[Saved data entries]
* * * * *

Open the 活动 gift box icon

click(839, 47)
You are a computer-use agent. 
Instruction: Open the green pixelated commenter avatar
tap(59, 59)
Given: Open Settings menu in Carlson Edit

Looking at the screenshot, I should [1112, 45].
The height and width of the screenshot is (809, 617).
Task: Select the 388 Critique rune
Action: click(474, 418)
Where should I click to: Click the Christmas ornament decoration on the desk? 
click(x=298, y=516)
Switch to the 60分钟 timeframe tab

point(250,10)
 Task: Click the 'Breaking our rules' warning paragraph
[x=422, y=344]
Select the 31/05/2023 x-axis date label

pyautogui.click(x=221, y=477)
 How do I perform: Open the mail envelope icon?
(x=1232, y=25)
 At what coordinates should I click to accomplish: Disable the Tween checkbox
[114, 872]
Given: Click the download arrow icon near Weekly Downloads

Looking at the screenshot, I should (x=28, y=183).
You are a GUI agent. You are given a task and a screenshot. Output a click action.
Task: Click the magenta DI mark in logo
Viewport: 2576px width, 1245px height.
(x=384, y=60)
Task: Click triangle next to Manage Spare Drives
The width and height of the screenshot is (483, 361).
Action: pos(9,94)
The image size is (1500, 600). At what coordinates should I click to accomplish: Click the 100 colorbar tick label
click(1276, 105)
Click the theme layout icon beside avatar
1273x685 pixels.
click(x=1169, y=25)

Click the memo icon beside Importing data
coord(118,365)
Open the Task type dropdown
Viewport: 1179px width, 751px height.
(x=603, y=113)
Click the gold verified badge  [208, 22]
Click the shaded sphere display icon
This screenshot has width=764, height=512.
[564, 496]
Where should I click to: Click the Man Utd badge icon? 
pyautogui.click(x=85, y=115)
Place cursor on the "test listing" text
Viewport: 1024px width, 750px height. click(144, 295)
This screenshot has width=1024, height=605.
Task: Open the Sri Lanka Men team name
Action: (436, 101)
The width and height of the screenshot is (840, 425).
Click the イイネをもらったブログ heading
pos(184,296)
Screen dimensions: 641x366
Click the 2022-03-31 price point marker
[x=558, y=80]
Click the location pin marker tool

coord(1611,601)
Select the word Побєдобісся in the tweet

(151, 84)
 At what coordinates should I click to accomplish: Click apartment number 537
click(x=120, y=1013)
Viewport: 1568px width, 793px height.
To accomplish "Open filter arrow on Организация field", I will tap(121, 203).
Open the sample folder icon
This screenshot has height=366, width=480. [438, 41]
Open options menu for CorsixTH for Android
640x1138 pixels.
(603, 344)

* * * * *

▶ **PROBLEM STATEMENT**:
Repeat, word for word, every line above.

▶ **REPLY**:
Open the 活动 gift box icon

click(839, 47)
You are a computer-use agent. 
Instruction: Open the green pixelated commenter avatar
tap(59, 59)
Given: Open Settings menu in Carlson Edit

Looking at the screenshot, I should [1112, 45].
The height and width of the screenshot is (809, 617).
Task: Select the 388 Critique rune
Action: click(474, 418)
Where should I click to: Click the Christmas ornament decoration on the desk? 
click(x=298, y=516)
Switch to the 60分钟 timeframe tab

point(250,10)
 Task: Click the 'Breaking our rules' warning paragraph
[x=422, y=344]
Select the 31/05/2023 x-axis date label

pyautogui.click(x=221, y=477)
 How do I perform: Open the mail envelope icon?
(x=1232, y=25)
 At what coordinates should I click to accomplish: Disable the Tween checkbox
[114, 872]
Given: Click the download arrow icon near Weekly Downloads

Looking at the screenshot, I should (x=28, y=183).
You are a GUI agent. You are given a task and a screenshot. Output a click action.
Task: Click the magenta DI mark in logo
Viewport: 2576px width, 1245px height.
(x=384, y=60)
Task: Click triangle next to Manage Spare Drives
The width and height of the screenshot is (483, 361).
Action: pos(9,94)
The image size is (1500, 600). At what coordinates should I click to accomplish: Click the 100 colorbar tick label
click(1276, 105)
Click the theme layout icon beside avatar
1273x685 pixels.
click(x=1169, y=25)

Click the memo icon beside Importing data
coord(118,365)
Open the Task type dropdown
Viewport: 1179px width, 751px height.
(x=603, y=113)
Click the gold verified badge  [208, 22]
Click the shaded sphere display icon
This screenshot has width=764, height=512.
[564, 496]
Where should I click to: Click the Man Utd badge icon? 
pyautogui.click(x=85, y=115)
Place cursor on the "test listing" text
Viewport: 1024px width, 750px height. click(144, 295)
This screenshot has width=1024, height=605.
Task: Open the Sri Lanka Men team name
Action: (436, 101)
The width and height of the screenshot is (840, 425).
Click the イイネをもらったブログ heading
pos(184,296)
Screen dimensions: 641x366
Click the 2022-03-31 price point marker
[x=558, y=80]
Click the location pin marker tool

coord(1611,601)
Select the word Побєдобісся in the tweet

(151, 84)
 At what coordinates should I click to accomplish: Click apartment number 537
click(x=120, y=1013)
Viewport: 1568px width, 793px height.
To accomplish "Open filter arrow on Организация field", I will tap(121, 203).
Open the sample folder icon
This screenshot has height=366, width=480. [438, 41]
Open options menu for CorsixTH for Android
640x1138 pixels.
(603, 344)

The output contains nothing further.